5. エニグマと作戦会議

5-1

「――つまり、あの怪異にはおじいさまの意識が憑依していて、ベルタさんをおばあさまと勘違いしている、と考えられているわけですね」

「ああ。アレは町の中でも、アタシだけを執拗に狙ってきた。馬鹿げた話だけど、そうとでも考えなきゃ気が収まらないよ」


 俄かには信じがたいような情報の塊を消化不良で反芻して、なんとか呑み込む。

 正直、どこまでこの話を受け入れてよいものか困惑しているというのが、アッシュの素直な感想だった。しかしローズ教授と白楊はさすがにこの手の事件には慣れているらしい。平然とした顔で、話を聞いている。


「……にしてもよ。アンタの爺さんにしては、ちょっと身体がデカすぎるんじゃね?」

「エニグマの性質について〝何故〟を問うことそのものがナンセンスなことは、白楊君もお分かりの通りでしょう。まぁ、その理由についても幾つか推論を立てることはできるけれど、演繹的に対処法を探るほうがよっぽど有意な結果を導くわ」

「ああ、エニグマな。知ってるぜ。熊のゆるキャラだろ」

「語感だけで考えたでしょ……エニグマっていうのは、ウチの組織での怪異を示す用語みたいなものよ。これ、前にも説明しなかったかしら」


 ホログラムの画面を操作する片手間に白楊の小言に答えていた教授は、何かを発見したように「あっ」と声を上げた。


「こちらのエニグマ・データベースでも、アレについての記事を見つけたわ。分類番号〝490246〟――タイトル『フォゲット・ミー・ノット』。一部の情報はロックが掛ってるけど、内容からしてもあの怪異がここら一帯の〝天蓋てんがい〟を支えるヌシであるのは間違いないと思う」


 ローズが今度は両手でホログラムを押し広げるような動作をすると、長方形の画面が大きく車内に映し出された。

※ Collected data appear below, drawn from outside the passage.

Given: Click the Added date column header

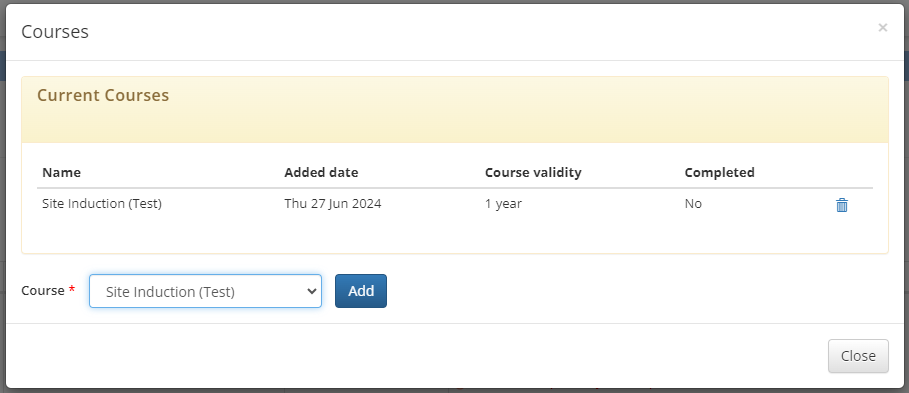Looking at the screenshot, I should 321,172.
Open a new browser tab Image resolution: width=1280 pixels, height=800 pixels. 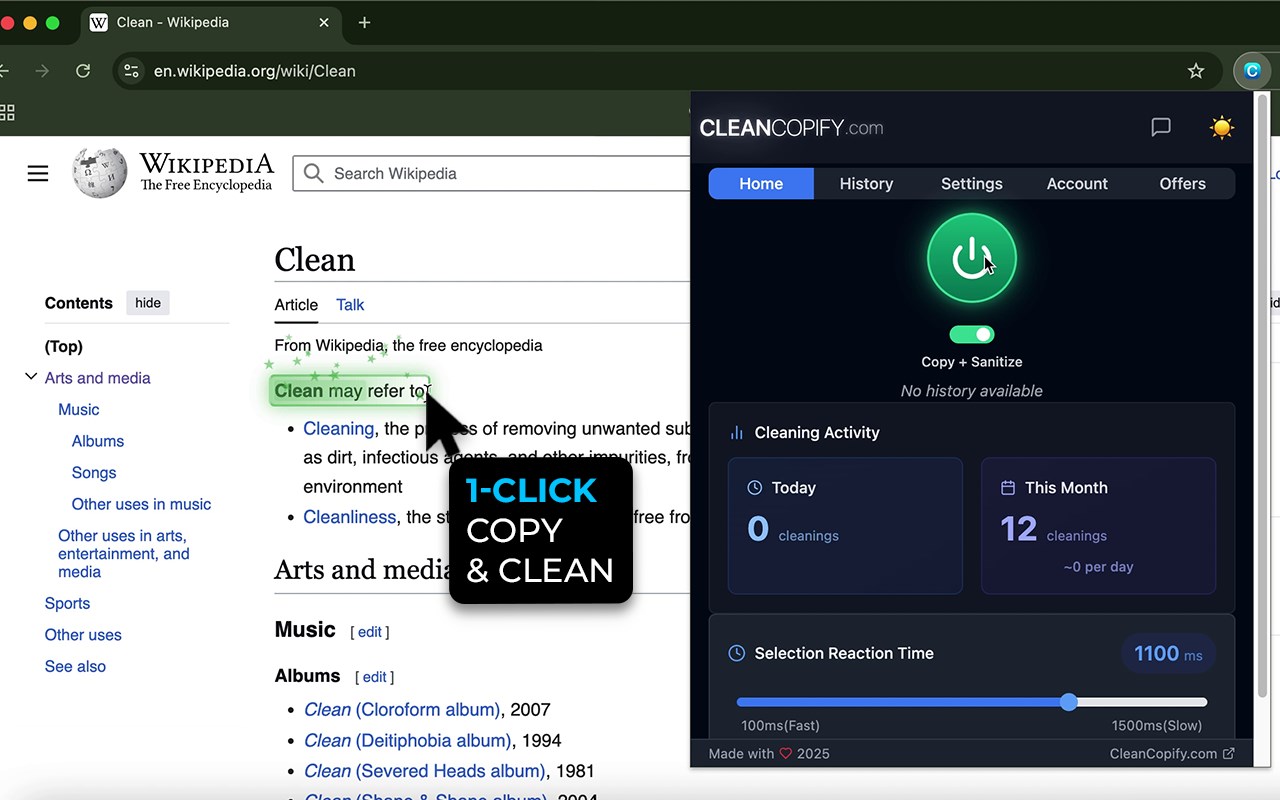[x=364, y=22]
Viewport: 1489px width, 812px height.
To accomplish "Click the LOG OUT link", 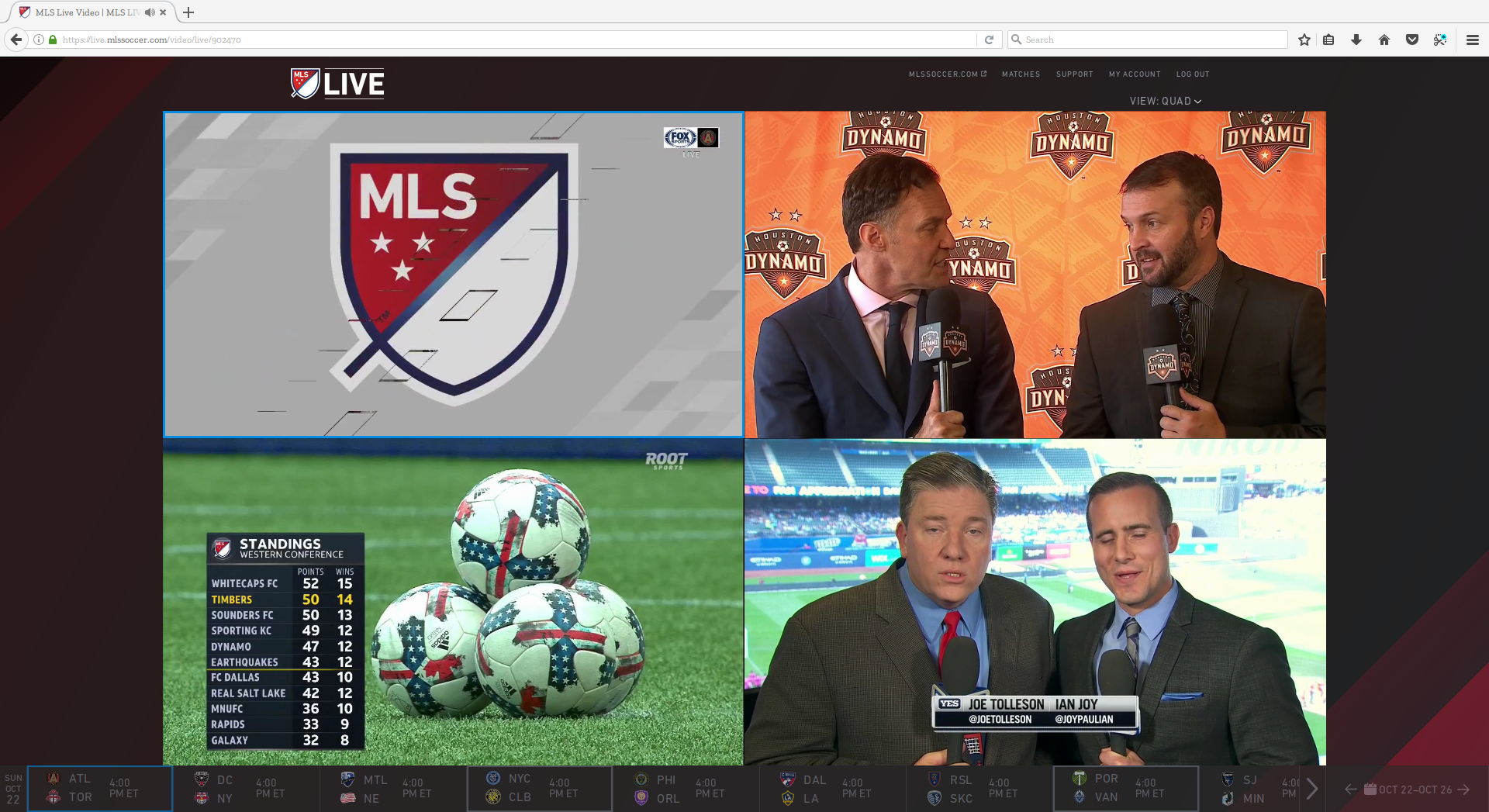I will point(1193,74).
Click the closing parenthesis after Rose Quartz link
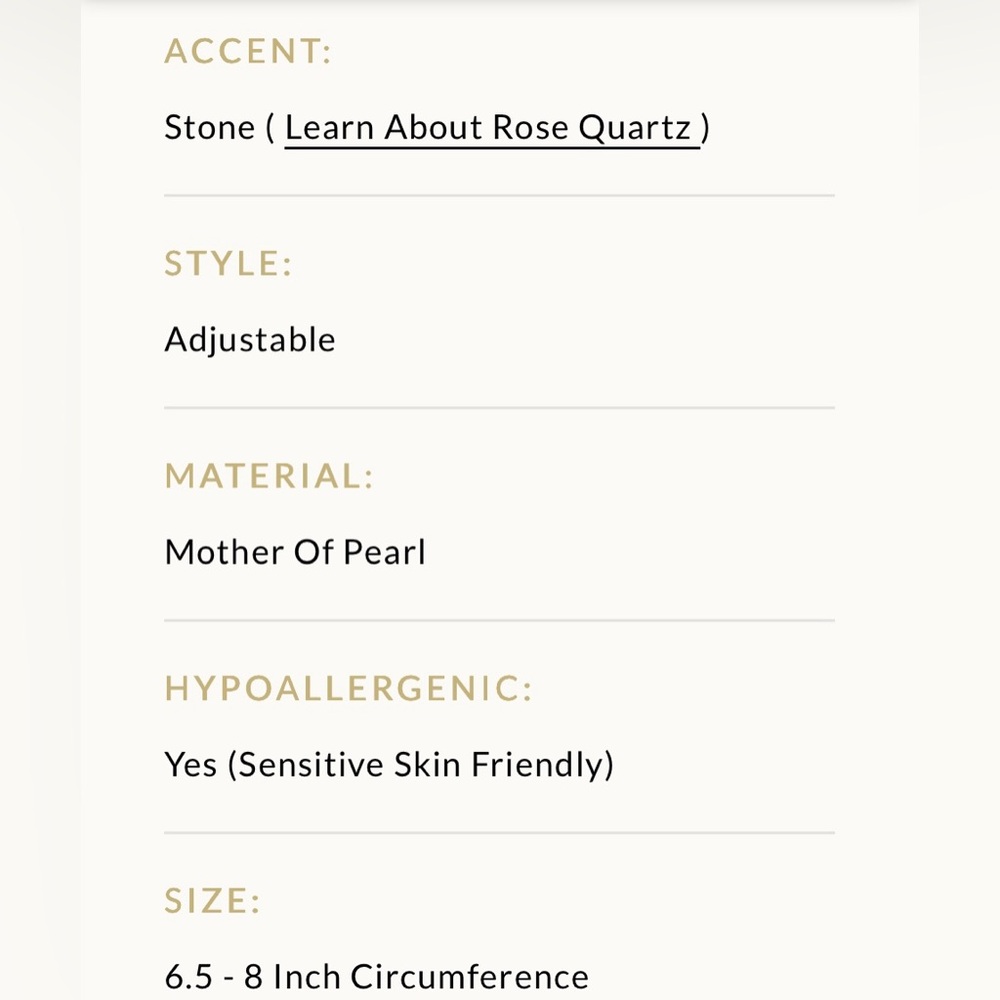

 面白がってそれを覗き込んでみて、「うっ」と眉を歪める。画面にはアリの行列みたくびっしりと活字の群れ敷き詰められていて、学校の教科書ですら眩暈がしてしまうアッシュにとっては、天敵のようなモノだった。

 それでも何とか分かってる風な顔をつくろってホログラムを睨みつけるアッシュに対し、白柳は興味無さそうにそれを一瞥する。


「なんか話が複雑になってきたな。ちなみにこの天蓋ってのは何だ?」

「えっ。白楊さん天蓋をご存じないんです。私でも知ってるのに」

「マジかよ負けたぜ。まあ、俺はこっちに来たのは最近なもんでな。そういうこともある」


 この応答に、アッシュは拍子抜けした。

 この手の話は幼い頃から、色々な形で、嫌というほど耳にしていたものだ。ニホンという国が己の故郷よりも田舎であるとは思えないが、それぞれの国にはそれぞれの常識があるということだろうと、勝手に納得する。

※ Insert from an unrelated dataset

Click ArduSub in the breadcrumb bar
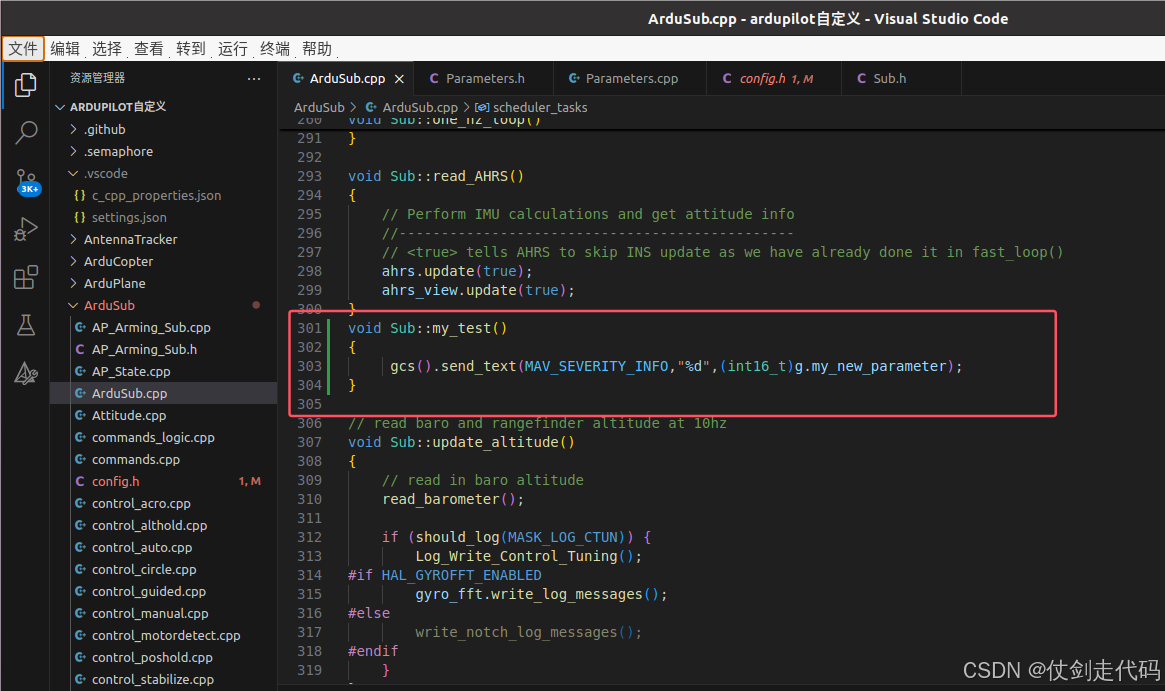1165x691 pixels. [319, 107]
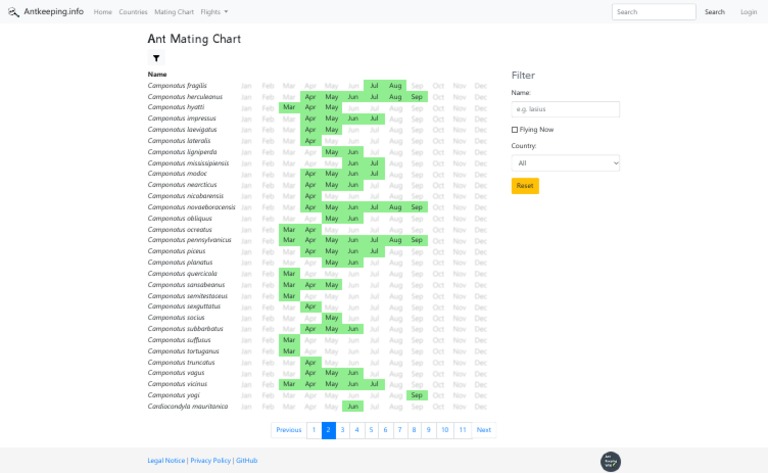Focus the navbar Search input
Screen dimensions: 768x473
pos(654,12)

「ああ、白楊君にはこの辺りの事情をちゃんと説明したほうが良いわよね。〝天蓋〟というのは、神代に〝編纂へんさんの騎士〟が作り上げた、世界を安定化させるための巨大魔術の名前ね。そして今回は天蓋魔術の柱になっている聖遺物アトリビュートというものを、エニグマが取り込んで柱そのものになっているみたい。まぁこれは別に珍しい事でもないわ」


 ローズが指を振ると、これまで出てきた言葉を説明するホログラムが現れる。


・エニグマ――超自然的・形而上学的特質を持つ物体・生物・現象などの総称。

・天蓋  ――世界を一つにまとめ、現実性を保つための魔術。編纂の騎士によって作られた。

・聖遺物 ――天蓋を維持している、編纂の騎士の遺物。


 アッシュも別にその辺りの事情について特別詳しい訳ではなかったので、この説明を有難く拝見する。

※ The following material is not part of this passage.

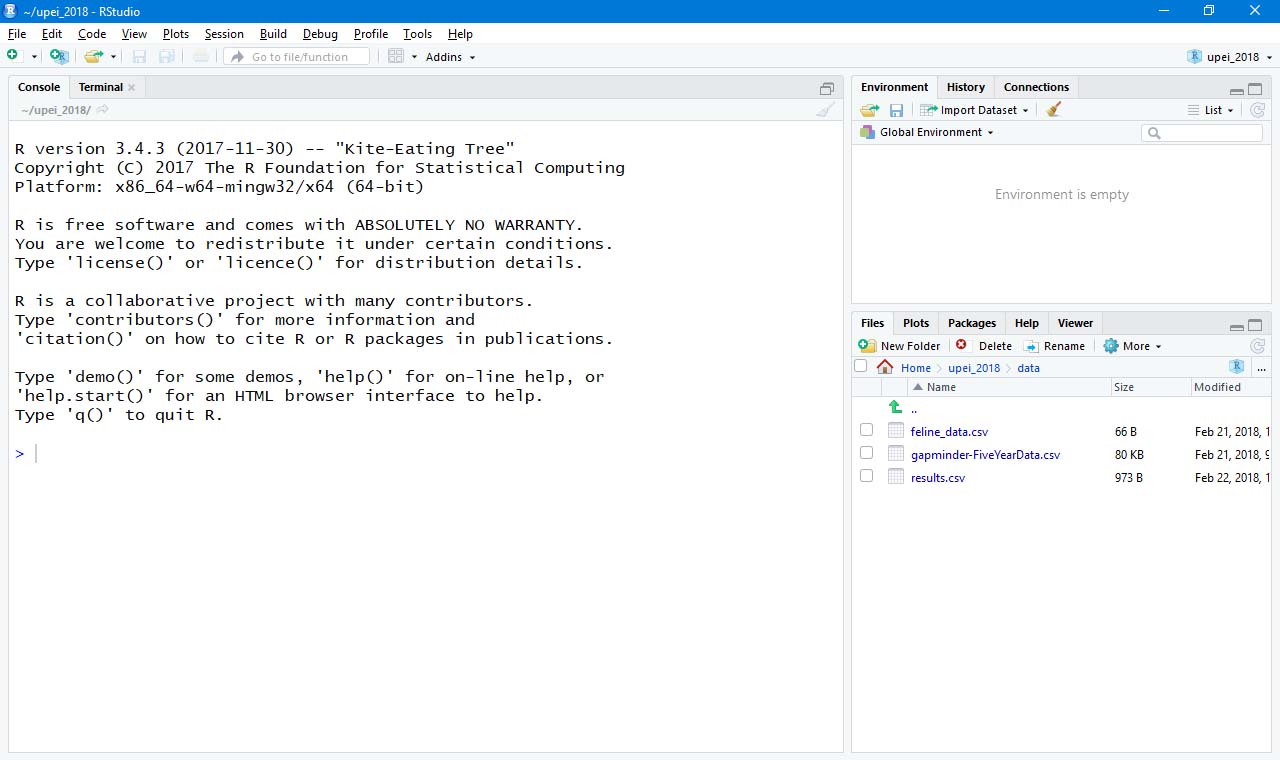Maximize the Console pane
This screenshot has width=1280, height=760.
(826, 88)
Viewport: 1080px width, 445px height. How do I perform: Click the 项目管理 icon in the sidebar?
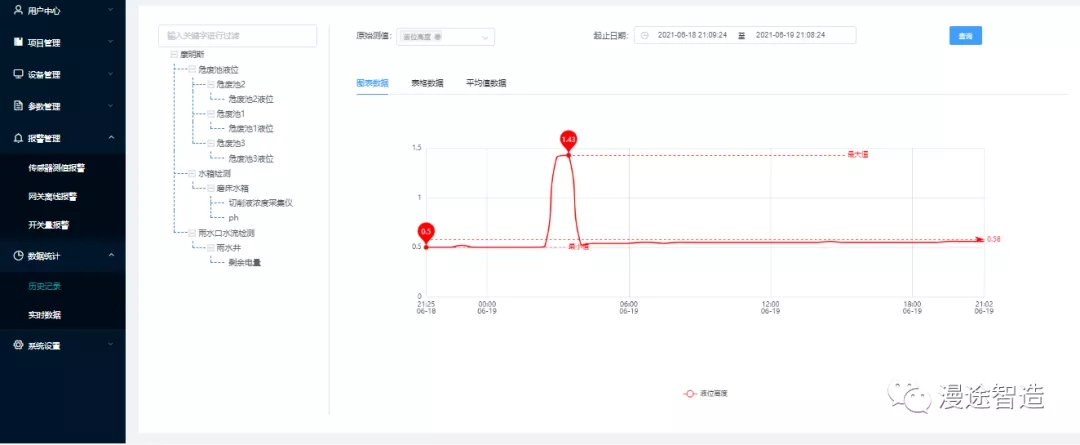click(x=18, y=42)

「っつーことは。天蓋ってのはめっちゃ大事なもんな訳だな。ちなみにその〝聖遺物〟ってのが、何らかの要因でイカれちまったら、どうなるんだ?」

「あまり例のないことだから、あまり確かなことは言えないのだけれど……、過去には聖遺物持ちのエニグマが暴走した区域が、丸ごと現実から切り離される重大インシデントがあった。今でも、その場所は地図上の空白になっているわ」


 ――〝現実〟から、切り離される。


 あまりに非現実的かつ空想的な言葉に、息が詰まる。

 それは胸の下に冷たい空白が差したようで。ホログラムで見た真っ白な霧を彷彿とさせた。あるいは、あの霧こそが、その前兆なのではないかという直観が、頭を過る。大変なことになっているということは分かっていたけれど、災害の規模が一介の子供に関わって良い範囲を明らかに超えていて。どんな顔をすればよいのかすら分からなかった。